Beyond the balance sheet, a 9-5 model is increasingly indefensible to regulators looking for "sludge" practices and avoidable harm.

It creates anxiety and stress

Customers are already stressed about debt. Forcing them to hunt for privacy during work hours for a high-stakes call isn't just inconvenient, it is overwhelming. Digital engagement reduces performance anxiety and lets customers control the pace.

It's a Consumer Duty red flag

The FCA's Consumer Duty demands that firms enable customers to pursue their financial objectives and act to avoid foreseeable harm.

A 9-5 brick wall creates foreseeable harm. It actively prevents the customer from resolving their debt when they are able to do so. It puts the lender's schedule above the customer's well-being.

The solution: From 'office hours' to 'always on'

The fix is simple and profound: stop restricting, start enabling.
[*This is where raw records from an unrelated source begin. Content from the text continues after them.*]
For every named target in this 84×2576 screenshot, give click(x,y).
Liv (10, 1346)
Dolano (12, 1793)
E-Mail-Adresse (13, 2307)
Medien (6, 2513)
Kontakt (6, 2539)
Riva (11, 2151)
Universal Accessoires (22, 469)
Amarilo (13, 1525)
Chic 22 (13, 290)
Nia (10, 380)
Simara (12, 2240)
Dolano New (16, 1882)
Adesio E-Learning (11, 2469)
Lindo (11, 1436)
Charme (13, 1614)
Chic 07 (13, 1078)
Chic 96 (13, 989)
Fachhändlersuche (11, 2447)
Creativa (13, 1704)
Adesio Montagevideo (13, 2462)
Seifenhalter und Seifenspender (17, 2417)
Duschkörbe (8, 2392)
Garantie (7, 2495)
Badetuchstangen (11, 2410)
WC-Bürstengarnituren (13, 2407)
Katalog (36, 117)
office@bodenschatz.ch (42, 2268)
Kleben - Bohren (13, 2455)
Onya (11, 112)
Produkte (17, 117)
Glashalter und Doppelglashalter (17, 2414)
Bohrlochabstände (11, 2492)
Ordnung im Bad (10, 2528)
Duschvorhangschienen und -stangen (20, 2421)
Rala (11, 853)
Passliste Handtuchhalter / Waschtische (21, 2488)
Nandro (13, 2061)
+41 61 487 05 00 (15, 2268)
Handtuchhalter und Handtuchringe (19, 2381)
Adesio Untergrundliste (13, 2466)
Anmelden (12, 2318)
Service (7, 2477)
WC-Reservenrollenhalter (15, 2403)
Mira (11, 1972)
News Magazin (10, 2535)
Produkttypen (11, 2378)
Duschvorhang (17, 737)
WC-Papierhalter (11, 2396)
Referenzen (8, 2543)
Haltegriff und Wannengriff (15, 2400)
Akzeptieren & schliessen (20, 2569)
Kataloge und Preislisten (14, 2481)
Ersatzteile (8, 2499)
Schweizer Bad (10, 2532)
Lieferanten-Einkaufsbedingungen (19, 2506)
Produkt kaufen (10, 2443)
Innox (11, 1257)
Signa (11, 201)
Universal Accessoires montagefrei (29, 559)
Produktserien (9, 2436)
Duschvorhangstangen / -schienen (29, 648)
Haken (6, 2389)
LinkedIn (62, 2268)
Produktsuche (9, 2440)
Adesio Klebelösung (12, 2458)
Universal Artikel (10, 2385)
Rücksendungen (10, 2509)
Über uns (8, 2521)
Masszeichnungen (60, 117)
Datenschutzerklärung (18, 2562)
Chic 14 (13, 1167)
A successful digital collections strategy is about unburdening the customer. It uses a self-serve portal as the primary, 24/7 front door.

  1. The trigger: An automated, empathetic SMS or email is sent: "We're here to help. You can manage your account options here, 24/7."
  2. The action: The customer clicks the link at 10pm.
  3. The resolution: They securely log in, view their options, and build a sustainable payment plan.
  4. The outcome: The account is back on track. No agent was involved. Your cost was fractions of a penny. The customer felt in control.

Conclusion: Remove the barriers.

Ideally, your call centre should not be the front door for everyone.

It should be the Intensive Care Unit – a place reserved for your highly-skilled agents to help the most complex or difficult cases that need specialist attention.

It is time to stop being a blocker and start being an enabler. The ROI is simply too big to ignore.